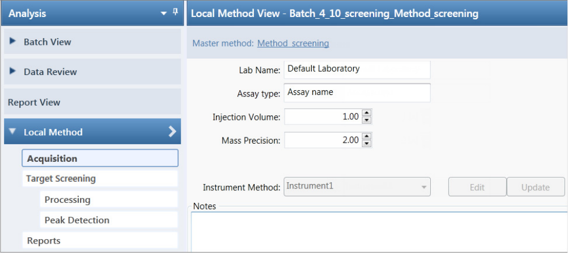This screenshot has width=568, height=255.
Task: Increase the Mass Precision value
Action: (x=367, y=136)
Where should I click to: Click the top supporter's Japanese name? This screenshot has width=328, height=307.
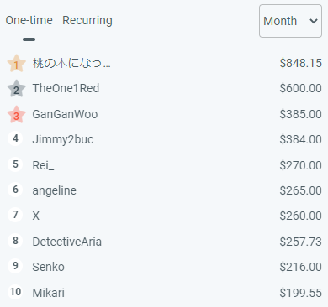pyautogui.click(x=71, y=63)
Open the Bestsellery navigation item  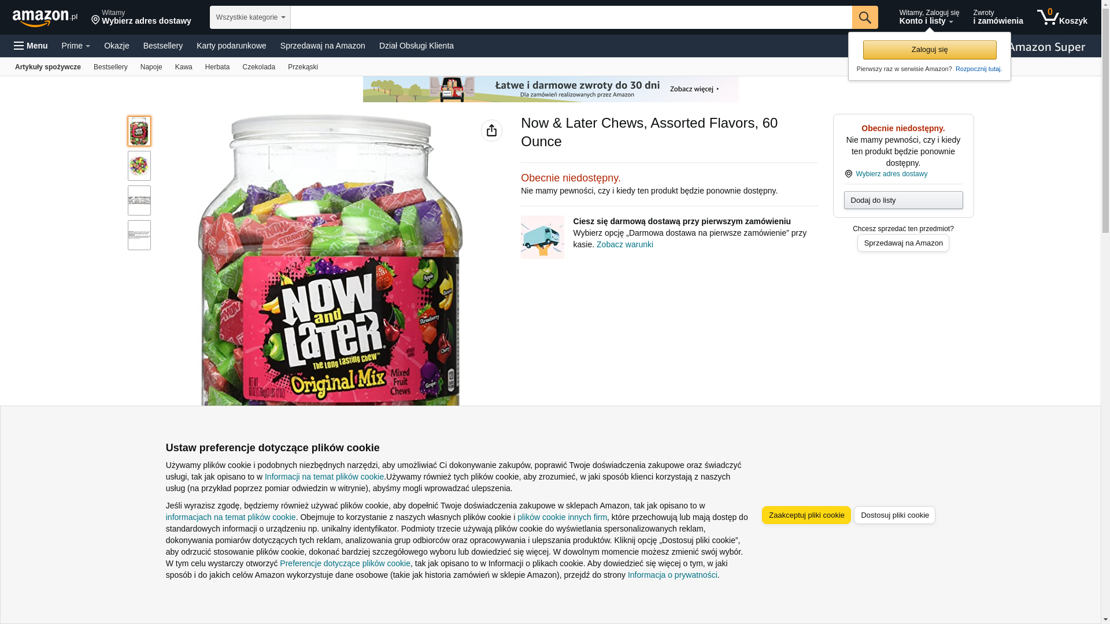pos(163,46)
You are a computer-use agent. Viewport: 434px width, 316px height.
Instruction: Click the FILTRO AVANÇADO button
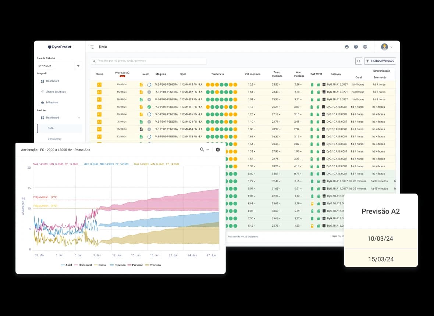(380, 61)
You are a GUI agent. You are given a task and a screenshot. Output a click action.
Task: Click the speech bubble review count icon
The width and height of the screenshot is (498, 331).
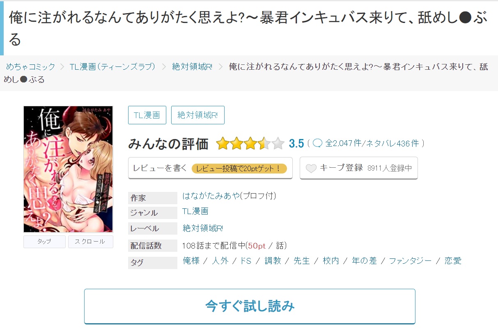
■ ■ ■ ■
**Task objective:** What is needed is an exact restatement of every line from the line containing "Instruction: Click the FILTRO AVANÇADO button" through the last line of the records, minus any pictures.

**Answer for this exercise:**
Instruction: Click the FILTRO AVANÇADO button
(380, 61)
You are a GUI agent. You are given a task and a screenshot. Output a click action.
Task: Click the speech bubble review count icon
The width and height of the screenshot is (498, 331).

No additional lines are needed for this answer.